Angela Campbell looks at the impact of native advertising (or sponsored content) in our media.
I usually enjoy reading the Sunday Star Times Sunday magazine. It offers interesting, relevant stories and a bit of light relief from the (often depressing) news coverage during the week. Last weekend I opened Sunday, and was taken aback to see, right there in the centrefold, a piece of ‘native advertising’. If this type of content has featured in Sunday before, I haven’t noticed.
In very basic terms, ‘native advertising’ is where companies pay to place their messages in what looks like genuine editorial. It is often (usually very subtly in the top corner) termed ‘sponsored content’. The idea is that stories that look like those written by a journalist are more influential on the reader than what an obvious piece of advertising/marketing is.
American satirist John Oliver said that “no matter how advertising is dressed up, if it’s advertising then it’s not journalism”. On the flip-side, advertisers would argue that if their clients’ messages are high-quality, ‘balanced’ and educational, it doesn’t matter that their purpose is to ultimately sell something/ make a profit.
As strategic communicators, we advise our clients to always be as honest and open as possible. If they have newsworthy information to share, then the media will cover it. Of course the journalist holds the pen, but by engaging and building relationships with media, you can be proactive in getting your message across.
It’s the somewhat ‘sneaky’ nature of native advertising that personally puts me off. In the Sunday piece (sponsored by Microsoft), the heading reads: “The change makers: Stories of New Zealanders doing great things”. Five New Zealand ‘influencers’ are featured, briefly highlighting their significant achievements. The reader is then directed to ‘read more’ (in what is presumably further sponsored content) in upcoming editions of Fairfax magazines such as NZ Life and Leisure.
The Microsoft logo is present but its product launch is mentioned only once in the whole feature. So what does Microsoft get out of this? Well, by associating its brand with New Zealanders who demonstrate the values of humility, community service and innovation, it hopes that the reader will see these values in Microsoft as a company… and buy its products.
Call me cynical, but I don’t buy it (pun intended). Of course, at a time when traditional publishers need new ways to remain profitable, native advertising is an attractive option. It uses their journalists’ writing skills and resources to produce.
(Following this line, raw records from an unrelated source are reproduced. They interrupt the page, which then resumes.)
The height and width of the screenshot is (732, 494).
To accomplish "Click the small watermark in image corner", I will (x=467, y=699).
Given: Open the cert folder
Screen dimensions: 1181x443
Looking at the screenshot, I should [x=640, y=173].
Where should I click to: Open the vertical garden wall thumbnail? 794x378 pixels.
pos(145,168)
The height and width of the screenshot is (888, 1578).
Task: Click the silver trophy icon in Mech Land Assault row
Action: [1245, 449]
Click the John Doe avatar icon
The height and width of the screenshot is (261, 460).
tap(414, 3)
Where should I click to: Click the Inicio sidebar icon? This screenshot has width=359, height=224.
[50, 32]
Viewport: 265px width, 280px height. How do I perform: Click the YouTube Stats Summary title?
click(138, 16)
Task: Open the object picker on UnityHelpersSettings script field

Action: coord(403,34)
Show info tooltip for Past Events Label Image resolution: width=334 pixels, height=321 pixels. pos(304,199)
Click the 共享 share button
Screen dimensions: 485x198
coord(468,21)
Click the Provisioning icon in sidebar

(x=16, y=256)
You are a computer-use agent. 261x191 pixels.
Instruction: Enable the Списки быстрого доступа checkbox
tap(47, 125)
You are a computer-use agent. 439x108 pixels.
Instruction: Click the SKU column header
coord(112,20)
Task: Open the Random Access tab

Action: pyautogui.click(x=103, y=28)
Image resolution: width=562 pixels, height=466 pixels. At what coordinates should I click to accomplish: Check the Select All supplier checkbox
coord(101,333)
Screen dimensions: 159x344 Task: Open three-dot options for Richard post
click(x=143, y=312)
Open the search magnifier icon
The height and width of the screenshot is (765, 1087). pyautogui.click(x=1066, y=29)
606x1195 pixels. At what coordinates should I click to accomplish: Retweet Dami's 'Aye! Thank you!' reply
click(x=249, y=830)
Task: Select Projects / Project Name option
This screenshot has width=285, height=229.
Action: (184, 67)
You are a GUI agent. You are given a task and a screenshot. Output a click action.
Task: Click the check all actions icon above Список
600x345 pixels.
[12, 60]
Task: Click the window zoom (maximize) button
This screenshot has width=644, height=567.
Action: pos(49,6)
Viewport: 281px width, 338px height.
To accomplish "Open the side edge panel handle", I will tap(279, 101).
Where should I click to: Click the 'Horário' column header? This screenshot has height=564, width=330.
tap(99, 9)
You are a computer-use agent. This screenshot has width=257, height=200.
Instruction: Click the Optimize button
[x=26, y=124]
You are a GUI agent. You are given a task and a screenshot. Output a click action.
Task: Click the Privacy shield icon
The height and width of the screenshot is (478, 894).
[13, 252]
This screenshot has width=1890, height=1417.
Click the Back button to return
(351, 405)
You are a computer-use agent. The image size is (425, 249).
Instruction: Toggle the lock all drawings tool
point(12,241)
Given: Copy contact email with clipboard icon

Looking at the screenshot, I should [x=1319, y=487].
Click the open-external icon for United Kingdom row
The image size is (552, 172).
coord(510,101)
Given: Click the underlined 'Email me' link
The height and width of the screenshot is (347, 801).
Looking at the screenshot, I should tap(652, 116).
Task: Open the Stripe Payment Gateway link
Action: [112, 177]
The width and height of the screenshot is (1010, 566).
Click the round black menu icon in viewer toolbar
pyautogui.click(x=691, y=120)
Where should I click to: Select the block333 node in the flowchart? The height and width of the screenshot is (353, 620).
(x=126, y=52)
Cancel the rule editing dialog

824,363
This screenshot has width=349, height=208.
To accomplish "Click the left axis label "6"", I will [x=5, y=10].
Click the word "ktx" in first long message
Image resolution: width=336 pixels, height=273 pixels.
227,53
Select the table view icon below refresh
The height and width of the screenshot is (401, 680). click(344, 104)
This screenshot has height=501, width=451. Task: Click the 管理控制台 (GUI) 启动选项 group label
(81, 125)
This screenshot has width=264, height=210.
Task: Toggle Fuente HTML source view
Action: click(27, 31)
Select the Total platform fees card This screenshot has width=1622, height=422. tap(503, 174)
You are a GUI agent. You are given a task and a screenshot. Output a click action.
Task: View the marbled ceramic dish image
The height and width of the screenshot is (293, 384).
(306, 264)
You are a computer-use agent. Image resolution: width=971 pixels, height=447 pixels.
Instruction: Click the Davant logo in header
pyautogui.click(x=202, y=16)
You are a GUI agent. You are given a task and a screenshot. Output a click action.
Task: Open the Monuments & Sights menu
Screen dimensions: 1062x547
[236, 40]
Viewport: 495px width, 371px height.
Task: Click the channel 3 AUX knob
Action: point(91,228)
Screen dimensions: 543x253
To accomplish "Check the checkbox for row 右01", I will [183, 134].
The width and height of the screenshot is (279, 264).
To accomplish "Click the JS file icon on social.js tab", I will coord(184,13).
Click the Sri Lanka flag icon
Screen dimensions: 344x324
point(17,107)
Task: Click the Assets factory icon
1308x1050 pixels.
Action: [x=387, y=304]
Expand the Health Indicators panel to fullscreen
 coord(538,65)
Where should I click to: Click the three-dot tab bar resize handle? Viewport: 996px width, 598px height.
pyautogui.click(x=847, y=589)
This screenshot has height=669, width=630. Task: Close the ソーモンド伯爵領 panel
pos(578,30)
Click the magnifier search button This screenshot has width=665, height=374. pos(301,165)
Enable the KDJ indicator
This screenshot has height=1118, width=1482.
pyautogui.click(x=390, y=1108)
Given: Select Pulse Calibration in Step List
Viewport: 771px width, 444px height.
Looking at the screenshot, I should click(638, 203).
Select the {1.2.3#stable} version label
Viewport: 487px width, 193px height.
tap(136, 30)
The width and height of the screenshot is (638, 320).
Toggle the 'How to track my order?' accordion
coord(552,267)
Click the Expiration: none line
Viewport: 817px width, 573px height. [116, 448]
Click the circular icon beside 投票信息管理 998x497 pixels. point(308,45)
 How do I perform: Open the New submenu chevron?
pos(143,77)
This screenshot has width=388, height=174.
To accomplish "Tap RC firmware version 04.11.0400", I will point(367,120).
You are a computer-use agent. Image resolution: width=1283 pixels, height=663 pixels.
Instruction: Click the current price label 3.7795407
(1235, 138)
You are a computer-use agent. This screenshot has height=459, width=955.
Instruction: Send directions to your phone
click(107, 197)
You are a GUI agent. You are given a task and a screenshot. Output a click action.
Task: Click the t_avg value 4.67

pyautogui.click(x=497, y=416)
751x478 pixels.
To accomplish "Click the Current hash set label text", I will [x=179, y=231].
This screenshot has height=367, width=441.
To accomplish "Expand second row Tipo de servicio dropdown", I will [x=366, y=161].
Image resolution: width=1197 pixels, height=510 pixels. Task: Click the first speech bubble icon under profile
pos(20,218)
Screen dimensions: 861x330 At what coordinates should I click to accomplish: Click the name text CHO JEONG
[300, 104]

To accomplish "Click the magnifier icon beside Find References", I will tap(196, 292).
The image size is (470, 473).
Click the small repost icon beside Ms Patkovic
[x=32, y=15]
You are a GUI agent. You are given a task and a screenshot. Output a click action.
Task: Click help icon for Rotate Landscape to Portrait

So how do consumers feel about it? Some may barely notice, or frankly just not care if what they are reading is ‘independent’ or not. I personally had an emotional reaction when I saw this native advertising in Sunday. My fondness for the magazine was suddenly called into question, and I felt just a tad misled. I lost motivation to continue reading the rest of the issue.
In pure dollar terms, we understand the potential value to the client. Equally, many marketers point to research that claims this form of marketing is actually preferred by consumers. But as public relations practitioners, we look to a bigger picture – the long-term reputation of a client. Surely I am not the only person who feels that native advertising makes me mistrustful, constantly on guard for marketing messages hidden amongst the news and views I thought were (reasonably) independent.
Even with a degree of awareness, I can still be taken in. Just listening to Mike Hosking’s authoritative voice on Newstalk ZB the other morning, advocating the benefits of ‘Lester’s Oil’ health supplement (in a native advertising piece), I caught myself initially believing the hype as his personal recommendation. Upon realising it was sponsored content, my negative reaction was towards the media outlet, not the advertiser.
Understandably, commercial realities dictate. Native advertising is here, it is unavoidable, and indeed it is likely to continue to increase. It is an effective form of marketing for the majority of consumers and there is mutual benefit for advertisers and media publications.
But these publications will need to carefully manage native advertising’s influence in the future. I personally would rather have a mixture of independent journalistic stories, and then advertisements – clearly defined in all their glossy glory. Moderation will be the key, as too much sponsored content risks diluting the media’s credibility… and likeability too.